■ Source document
III. Additional Sanctions Against Iran and North Korea
While the bill primarily is focused on codifying and tightening sanctions against Russia, it also imposes additional secondary sanctions related to Iran and North Korea. With respect to Iran, the bill authorizes penalties against any person who, among other activities, engages in transactions involving: (i) Iran’s ballistic missile program; (ii) human rights abuses by the Government of Iran; (iii) the sale of arms to Iran; or (iv) the Iranian Revolutionary Guard Corps.
With respect to North Korea, the bill authorizes sanctions against any person who, among other activities: (i) engages in transactions related to the purchase of gold (and other minerals), coal, textiles or agricultural products from North Korea; (ii) sells crude oil, natural gas or petroleum or petroleum byproducts to North Korea; (iii) supports online commercial activities of the Government of North Korea; facilitates transfers of cash, precious metals or gemstones to or from North Korea; (iv) supports sanctioned North Korean aircraft or vessels; or (v) maintains correspondent accounts with, or otherwise facilitates the activities of, any North Korean financial institutions.

■ Source material
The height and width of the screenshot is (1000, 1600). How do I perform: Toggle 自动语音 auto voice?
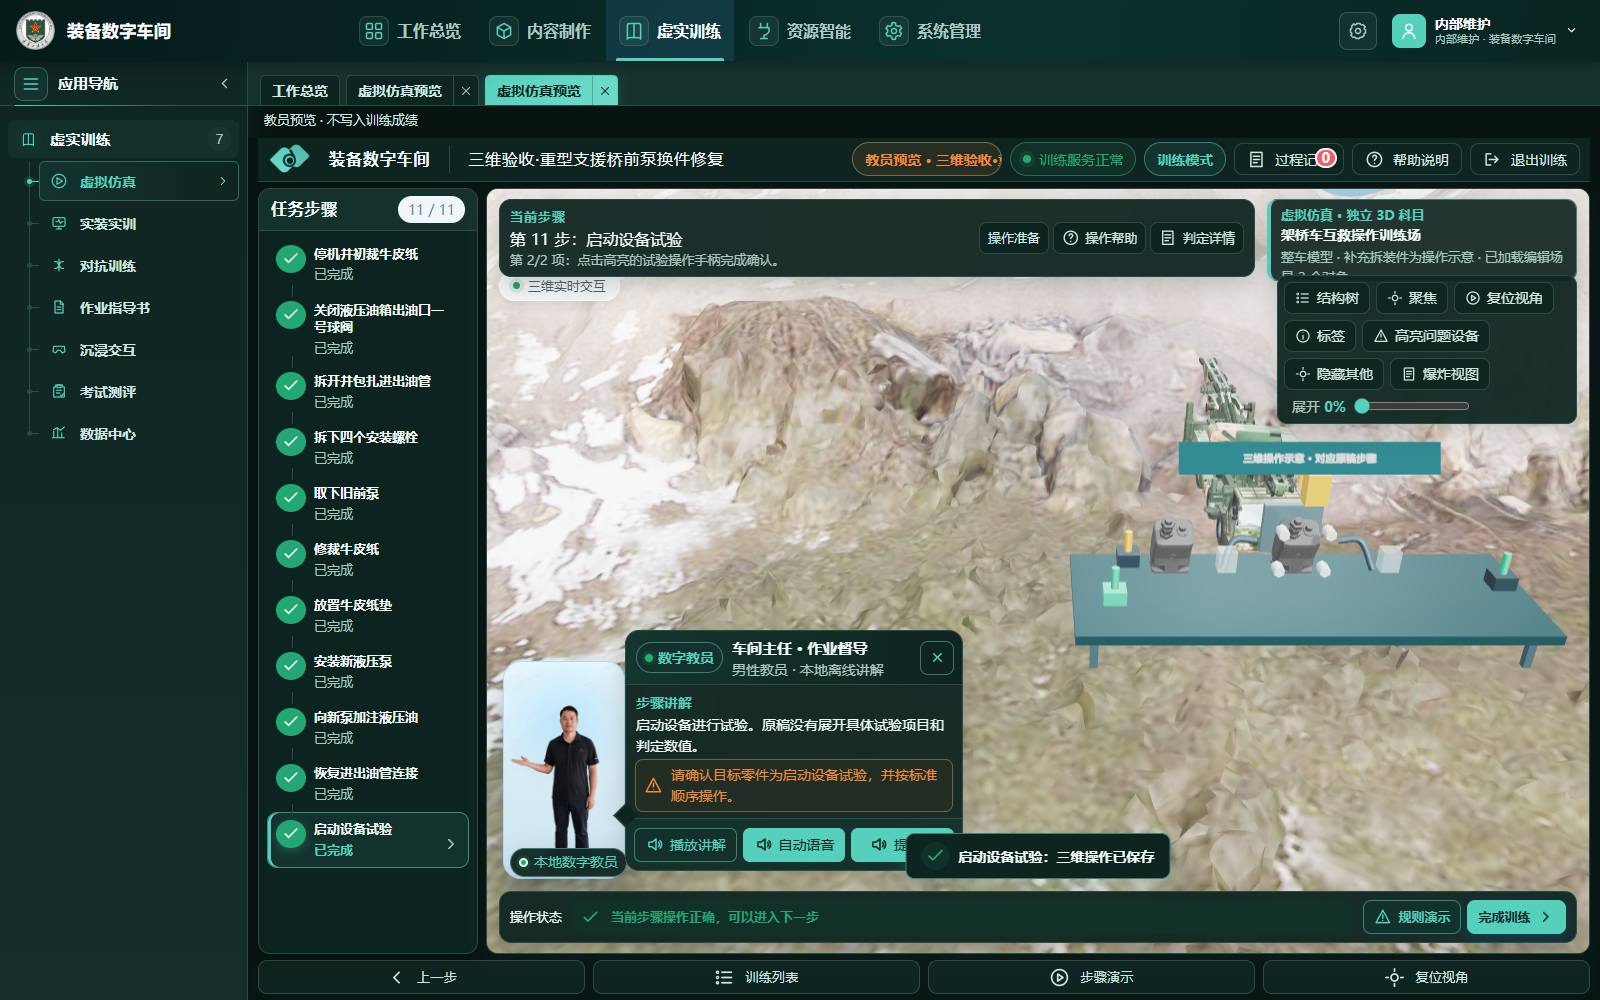(794, 845)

■ To-do list
a – Using the sanctions passage, say whether each statement agrees with it, answering yes or no and quoting the deciding words: (i) The bill is mainly focused on sanctions against Iran. (ii) Selling crude oil to North Korea can bring sanctions under the bill. (iii) The bill authorizes penalties for transactions involving the sale of arms to Iran.
b – In the sanctions passage, which Iranian military group is listed among the things that transactions can involve and draw penalties?
c – Carry on the sanctions passage with one or two paragraphs after its last sentence.

■ Responses to the tasks
a –
(i) No: "the bill primarily is focused on codifying and tightening sanctions against Russia"
(ii) Yes: "sells crude oil, natural gas or petroleum or petroleum byproducts to North Korea"
(iii) Yes: "the sale of arms to Iran"

b – The Iranian Revolutionary Guard Corps.

c –
IV. Next Steps
It is possible, but unlikely, that the legislation will face challenges in the Senate and from the President. While the legislation has bipartisan support in the Senate, it may nonetheless undergo some revisions before being approved. Senator Corker, chairman of the Senate Foreign Relations Committee, said that his colleagues will need to consider changes to the Senate version of the bill, including the additional provisions regarding North Korea that were not included in the Senate version.
If the bill passes the Senate, as is expected, President Trump will decide whether to sign or veto the legislation. In the weeks prior to the bill’s passage in the House, President Trump criticized Congress’s efforts to limit his authority to conduct relations with Russia. In any event, it is not clear whether President Trump will exercise his authority to veto the legislation if it passes the Senate with a “veto-proof” majority, which is likely to be the case.